No reference herein to the Indenture and no provision of this Security or of the Indenture shall alter or impair the obligation of the Company, which is absolute and unconditional, to pay the principal of and any premium and interest on this Security at the times, place and rate, and in the coin or currency, herein prescribed.
As provided in the Indenture and subject to certain limitations therein set forth, the transfer of this Security is registrable in the Security Register, upon surrender of this Security for registration of transfer at the office or agency of the Company in any place where the principal of and any premium and interest on this Security are payable, duly endorsed by, or accompanied by a written instrument of transfer in form satisfactory to the Company and the Security Registrar duly executed by, the Holder hereof or his attorney duly authorized in writing, and thereupon one or more new Securities of this series and of like tenor, of authorized denominations and for the same aggregate principal amount, will be issued to the designated transferee or transferees.
The Securities of this series are issuable only in registered form without coupons in denominations of $25 and any integral multiples of $25 in excess thereof.
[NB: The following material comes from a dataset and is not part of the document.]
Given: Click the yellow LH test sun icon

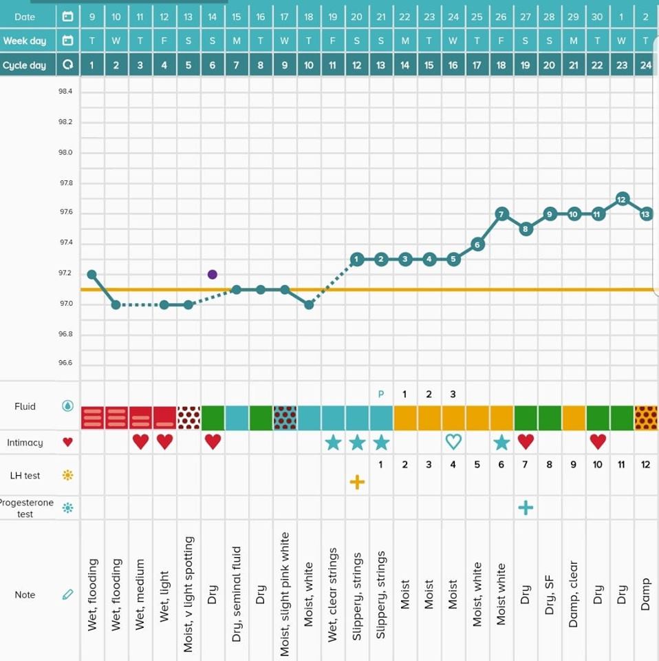Looking at the screenshot, I should [67, 475].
As provided in the Indenture and subject to certain limitations therein set forth, Securities of this series are exchangeable for a like aggregate principal amount of Securities of this series and of like tenor of a different authorized denomination, as requested by the Holder surrendering the same.
No service charge shall be made for any such registration of transfer or exchange, but the Company or Trustee may require payment of a sum sufficient to cover any tax or other governmental charge payable in connection therewith.
Prior to due presentment of this Security for registration of transfer, the Company, the Trustee and any agent of the Company or the Trustee may treat the Person in whose name this Security is registered as the owner hereof for all purposes, whether or not this Security be overdue, and neither the Company, the Trustee nor any such agent shall be affected by notice to the contrary.
All terms used in this Security which are defined in the Indenture shall have the meanings assigned to them in the Indenture.
The Indenture and this Security shall be governed by and construed in accordance with the laws of the State of New York, without regard to principles of conflicts of laws.